* _Page excerpt_:
# # #
Burrell graduate is 57th woman ever to graduate from elite Army Ranger School
Lower Burrell native Samantha Shepherd graduated from the legendarily rigorous Army Ranger School late last year to become just the 57th woman and first Army Medical Officer to do so.
“I’m just really grateful for my opportunity to go to ranger school,” said Shepherd, who lives in Nashville and is based at nearby Fort Campbell, where she is a first lieutenant Army Medical Services officer for the 101st Airborne Division.
“It wasn’t pleasant, but I am happy,” she said.
During the training, she schlepped 80 pounds of gear around and ate only two meals a day, losing 25 pounds in the process. Army Ranger School is one of the toughest training courses a soldier can volunteer for, according to the Army. These specially trained soldiers are the Army’s “premier direct-action raid force.”
The first woman successfully graduated from the elite program in 2016, according to the Army Times.
Shepherd, 25, is a 2014 Burrell graduate who completed the arduous training in two months in late 2020 on her first try. After Burrell, she graduated from the Virginia Military Institute in 2018 and entered the Army as a second lieutenant.
“She’s the 57th woman at a time when there are hundreds of men going through the training,” said her mother, Lynn Shepherd, of Peters Township, Washington County. “She was going through the swamp and climbing mountains with her bare hands and with an 80-pound rucksack, and she is only about 100 pounds.”
Shepherd, who entered the Rangers as an officer, decided to voluntarily go through the grueling training at Fort Benning, Ga.
“I don’t know what finally clicked,” Shepherd said. “I would say, ‘I don’t need this.’ Then one day, I was tired of being intimidated by a school, and I forced myself into it.”
At first, Shepherd said she was unnerved about shaving her head and the fear of failure. As she got into the training, Shepherd said, “I had other things on my mind, other things you can fail. Shaving my head became the least of my worries.”
# # #
* _Data supplied_:
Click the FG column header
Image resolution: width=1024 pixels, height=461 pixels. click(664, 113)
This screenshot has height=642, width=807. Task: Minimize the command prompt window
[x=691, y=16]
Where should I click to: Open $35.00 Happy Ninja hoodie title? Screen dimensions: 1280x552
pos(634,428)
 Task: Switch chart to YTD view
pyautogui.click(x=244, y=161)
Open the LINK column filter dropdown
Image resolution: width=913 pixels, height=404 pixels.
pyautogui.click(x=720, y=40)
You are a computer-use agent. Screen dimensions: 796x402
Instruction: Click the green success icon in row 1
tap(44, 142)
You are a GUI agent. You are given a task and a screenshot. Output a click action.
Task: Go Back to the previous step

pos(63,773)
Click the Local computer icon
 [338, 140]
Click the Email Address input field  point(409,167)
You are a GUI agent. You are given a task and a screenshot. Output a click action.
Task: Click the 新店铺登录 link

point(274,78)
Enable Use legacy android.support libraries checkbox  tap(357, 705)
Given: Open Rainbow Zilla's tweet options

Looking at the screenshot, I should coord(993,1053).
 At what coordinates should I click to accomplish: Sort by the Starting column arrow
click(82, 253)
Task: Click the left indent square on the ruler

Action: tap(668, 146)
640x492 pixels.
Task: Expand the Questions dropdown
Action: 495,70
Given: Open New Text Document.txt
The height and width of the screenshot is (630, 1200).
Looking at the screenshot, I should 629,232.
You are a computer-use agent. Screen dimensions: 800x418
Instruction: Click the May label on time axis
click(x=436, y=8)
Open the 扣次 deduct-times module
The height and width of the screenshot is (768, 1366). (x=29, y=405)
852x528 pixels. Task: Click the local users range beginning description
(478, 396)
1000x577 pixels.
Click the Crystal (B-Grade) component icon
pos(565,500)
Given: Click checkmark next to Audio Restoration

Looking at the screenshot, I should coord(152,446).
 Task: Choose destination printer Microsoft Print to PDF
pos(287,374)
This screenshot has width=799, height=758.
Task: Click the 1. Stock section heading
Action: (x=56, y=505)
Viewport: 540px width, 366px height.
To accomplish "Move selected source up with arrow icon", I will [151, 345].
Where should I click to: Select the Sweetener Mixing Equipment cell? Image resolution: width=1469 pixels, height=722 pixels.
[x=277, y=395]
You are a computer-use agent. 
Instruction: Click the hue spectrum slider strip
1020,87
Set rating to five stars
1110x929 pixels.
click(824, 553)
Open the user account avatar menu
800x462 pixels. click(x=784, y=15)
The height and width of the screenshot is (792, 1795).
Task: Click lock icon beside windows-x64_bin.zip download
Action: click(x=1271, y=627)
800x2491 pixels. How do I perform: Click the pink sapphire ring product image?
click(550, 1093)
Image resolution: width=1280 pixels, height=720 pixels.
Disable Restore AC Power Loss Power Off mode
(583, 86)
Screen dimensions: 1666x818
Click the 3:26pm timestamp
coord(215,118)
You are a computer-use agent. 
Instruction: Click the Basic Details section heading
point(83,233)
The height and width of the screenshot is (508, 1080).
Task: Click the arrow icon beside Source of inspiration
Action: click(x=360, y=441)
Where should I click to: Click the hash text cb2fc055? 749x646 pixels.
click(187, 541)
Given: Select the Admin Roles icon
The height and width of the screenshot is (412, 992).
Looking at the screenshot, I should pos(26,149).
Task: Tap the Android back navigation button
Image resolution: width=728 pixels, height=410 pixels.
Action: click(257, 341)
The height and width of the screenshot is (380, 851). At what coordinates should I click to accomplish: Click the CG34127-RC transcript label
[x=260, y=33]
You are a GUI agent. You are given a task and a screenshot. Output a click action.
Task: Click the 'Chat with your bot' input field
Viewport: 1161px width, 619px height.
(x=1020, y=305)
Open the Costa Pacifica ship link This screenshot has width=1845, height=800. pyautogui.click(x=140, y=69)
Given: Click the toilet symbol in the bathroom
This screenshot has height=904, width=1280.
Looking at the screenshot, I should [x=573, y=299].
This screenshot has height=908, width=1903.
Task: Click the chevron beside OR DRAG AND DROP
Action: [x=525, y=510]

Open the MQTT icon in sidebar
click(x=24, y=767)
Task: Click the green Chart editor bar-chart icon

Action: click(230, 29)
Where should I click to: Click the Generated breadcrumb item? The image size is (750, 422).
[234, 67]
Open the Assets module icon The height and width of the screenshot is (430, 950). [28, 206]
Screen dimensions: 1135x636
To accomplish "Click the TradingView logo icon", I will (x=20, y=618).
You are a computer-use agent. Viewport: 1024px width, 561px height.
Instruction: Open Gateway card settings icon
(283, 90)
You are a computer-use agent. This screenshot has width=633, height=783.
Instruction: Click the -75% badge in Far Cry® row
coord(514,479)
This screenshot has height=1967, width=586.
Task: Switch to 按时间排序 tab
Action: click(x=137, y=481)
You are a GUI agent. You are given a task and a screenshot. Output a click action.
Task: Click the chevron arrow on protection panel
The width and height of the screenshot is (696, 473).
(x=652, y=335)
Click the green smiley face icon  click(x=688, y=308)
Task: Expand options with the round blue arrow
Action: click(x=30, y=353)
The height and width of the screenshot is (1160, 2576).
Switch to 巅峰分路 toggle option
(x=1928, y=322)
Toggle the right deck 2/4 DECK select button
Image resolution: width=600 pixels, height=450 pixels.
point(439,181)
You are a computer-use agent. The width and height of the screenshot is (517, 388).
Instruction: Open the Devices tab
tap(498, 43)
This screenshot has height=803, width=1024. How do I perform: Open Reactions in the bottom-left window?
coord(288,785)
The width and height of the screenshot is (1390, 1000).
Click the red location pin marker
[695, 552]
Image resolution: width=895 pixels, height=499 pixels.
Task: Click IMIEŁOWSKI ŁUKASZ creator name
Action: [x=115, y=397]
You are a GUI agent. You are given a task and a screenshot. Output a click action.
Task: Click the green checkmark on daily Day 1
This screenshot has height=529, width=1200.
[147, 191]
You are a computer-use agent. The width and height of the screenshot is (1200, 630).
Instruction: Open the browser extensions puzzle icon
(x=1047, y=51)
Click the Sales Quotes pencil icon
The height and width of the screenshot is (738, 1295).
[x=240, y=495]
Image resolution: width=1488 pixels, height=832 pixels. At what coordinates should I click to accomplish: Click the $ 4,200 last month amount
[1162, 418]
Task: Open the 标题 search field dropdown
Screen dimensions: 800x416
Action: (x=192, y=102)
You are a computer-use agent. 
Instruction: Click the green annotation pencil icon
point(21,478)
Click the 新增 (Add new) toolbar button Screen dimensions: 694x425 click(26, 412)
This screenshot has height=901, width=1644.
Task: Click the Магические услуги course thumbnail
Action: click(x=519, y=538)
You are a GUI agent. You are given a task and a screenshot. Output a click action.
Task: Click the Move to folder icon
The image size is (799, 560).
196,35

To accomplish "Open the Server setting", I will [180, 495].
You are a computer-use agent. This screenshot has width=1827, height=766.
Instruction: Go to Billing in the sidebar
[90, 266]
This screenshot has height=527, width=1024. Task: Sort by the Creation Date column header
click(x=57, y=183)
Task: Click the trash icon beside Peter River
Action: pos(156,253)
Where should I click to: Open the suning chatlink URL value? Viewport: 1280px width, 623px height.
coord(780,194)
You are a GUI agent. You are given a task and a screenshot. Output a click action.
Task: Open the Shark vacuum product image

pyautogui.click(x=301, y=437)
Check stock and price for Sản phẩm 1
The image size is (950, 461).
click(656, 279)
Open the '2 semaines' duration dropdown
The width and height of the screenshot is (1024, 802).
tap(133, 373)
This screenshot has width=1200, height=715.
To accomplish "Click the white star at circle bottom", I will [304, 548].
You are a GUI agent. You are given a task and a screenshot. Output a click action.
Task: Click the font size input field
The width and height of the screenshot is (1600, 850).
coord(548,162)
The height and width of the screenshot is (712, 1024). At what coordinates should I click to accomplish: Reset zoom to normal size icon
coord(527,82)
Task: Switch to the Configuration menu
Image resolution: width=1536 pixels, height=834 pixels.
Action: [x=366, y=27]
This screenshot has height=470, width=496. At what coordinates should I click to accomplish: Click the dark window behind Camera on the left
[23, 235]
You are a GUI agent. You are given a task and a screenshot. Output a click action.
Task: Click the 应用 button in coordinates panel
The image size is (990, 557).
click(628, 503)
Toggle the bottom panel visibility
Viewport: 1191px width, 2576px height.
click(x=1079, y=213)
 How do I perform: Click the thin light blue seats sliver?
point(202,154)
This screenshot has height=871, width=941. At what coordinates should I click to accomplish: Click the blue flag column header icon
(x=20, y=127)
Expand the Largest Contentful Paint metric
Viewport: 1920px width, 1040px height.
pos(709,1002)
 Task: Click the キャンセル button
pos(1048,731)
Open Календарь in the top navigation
# # #
* _To do_:
**1)** Reproduce the passage of the article on Samantha Shepherd's Ranger School graduation from "Shepherd, 25, is" to "Fort Benning, Ga.".
**2)** Continue the article about Samantha Shepherd completing Army Ranger School, beginning after its final sentence.

* _Answers per task_:
**1)**
Shepherd, 25, is a 2014 Burrell graduate who completed the arduous training in two months in late 2020 on her first try. After Burrell, she graduated from the Virginia Military Institute in 2018 and entered the Army as a second lieutenant.
“She’s the 57th woman at a time when there are hundreds of men going through the training,” said her mother, Lynn Shepherd, of Peters Township, Washington County. “She was going through the swamp and climbing mountains with her bare hands and with an 80-pound rucksack, and she is only about 100 pounds.”
Shepherd, who entered the Rangers as an officer, decided to voluntarily go through the grueling training at Fort Benning, Ga.

**2)**
The first physical assessment included 49 push-ups, 59 sit-ups, six pull-ups and a 5-mile run. That was before Shepherd hit land and water combat training carrying an 80-pound pack, known as a rucksack, during her waking hours and into the night.
Shepherd trained in extreme conditions, from the mountains of the Appalachian Trail to the swamps of Florida, carrying equipment and dealing with hunger after long training outings.
“There was one night when we got 45 minutes of sleep,” she said. “You become so depleted from lack of sleep or food. It’s not exhaustion; it’s beyond exhaustion.”
The exhaustion gave way to endurance for the arduous foot trips, surprising Shepherd. “I learned about the ability the body has to withstand extreme conditions,” she said.
Burrell principal John Boylan remembered Shepherd, who played soccer, as a “gritty, motivated student-athlete who had an inner drive that few students possess. She made countless sacrifices while being a kind, witty and endearing young lady.”
Shepherd always had the drive, her mother said.
“Her accomplishment is a good example of, if you really want to, you can accomplish anything you want,” she said.
Samantha’s father is a retired U.S. Army veteran, and her brother Daniel is heading to the Navy in February.